-------- Exercise data --------

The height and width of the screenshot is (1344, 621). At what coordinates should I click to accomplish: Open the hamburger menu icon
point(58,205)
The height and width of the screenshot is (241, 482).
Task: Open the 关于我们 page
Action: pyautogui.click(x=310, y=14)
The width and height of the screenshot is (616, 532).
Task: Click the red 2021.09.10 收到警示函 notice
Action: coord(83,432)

--------

§ Aim of the exercise
Once more, give all the records exactly as they were written.

§ Result
The height and width of the screenshot is (1344, 621). At what coordinates should I click to accomplish: Open the hamburger menu icon
point(58,205)
The height and width of the screenshot is (241, 482).
Task: Open the 关于我们 page
Action: pyautogui.click(x=310, y=14)
The width and height of the screenshot is (616, 532).
Task: Click the red 2021.09.10 收到警示函 notice
Action: coord(83,432)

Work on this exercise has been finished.